The Happiness of the Katakuris Destroys Conventions

By Justin Lowe
Special to AsianWeek

Leave it to Takashi Miike to violate audience expectations along with stylistic conventions. The prolific Japanese director, who produces a half-dozen films a year, is a confirmed genre jumper, gleefully leaping from gangland grossouts (the Dead or Alive series, Ichi the Killer), to psychological horror (the eerily unforgettable Audition) to dysfunctional family drama (Visitor Q).

In his latest U.S. release, The Happiness of the Katakuris, Miike tosses all of these elements together with claymation sequences and musical numbers, blending them into a mischievous black comedy that sardonically touts the value of family togetherness.

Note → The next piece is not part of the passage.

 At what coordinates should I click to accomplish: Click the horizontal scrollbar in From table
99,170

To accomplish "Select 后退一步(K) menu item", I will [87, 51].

Meet the Katakuri family: Middle-aged Masao (Kenji Sawada) and his wife Terue (Keiko Matsuzaka) decide to pursue their dream of opening a country guesthouse after getting downsized from their department-store jobs. Along with ex-convict son Masayuki (Shinji Takeda), divorced daughter and single-mom Shizue (Naomi Nishida) and her little girl Yurie, and Masao’s feisty father Jinpei (Tetsuro Tanba), Mom and Dad renovate a disconcertingly ordinary alpine-style hostelry located in a mountain resort town and then wait — and wait — for their no-show guests to arrive.

Finally, one stormy night (naturally enough) brings the arrival of their first lodger, who’s in no mood to receive the warm greeting offered by the entire Katakuri clan in the form of an up-tempo song and dance number. In fact, he’s antisocial enough to kill himself in their newly refurbished guestroom, casting suspicion on recently reformed petty criminal Masayuki.

Left to right: Shinji Takeda, Keiko Matsuzaka, Kenji Sawada, Tetsuro Tanba, 'Yurie,' Naomi Nishida.
Desperate to avoid the unfortunate publicity associated with dying guests, the Katakuris quietly bury his body in the backwoods behind the lodge and are soon welcoming their next visitors, an oversexed sumo wrestler and his runaway high school-age girlfriend. Before you know it, they’ve expired in the act and have to be disposed of alongside the first guest.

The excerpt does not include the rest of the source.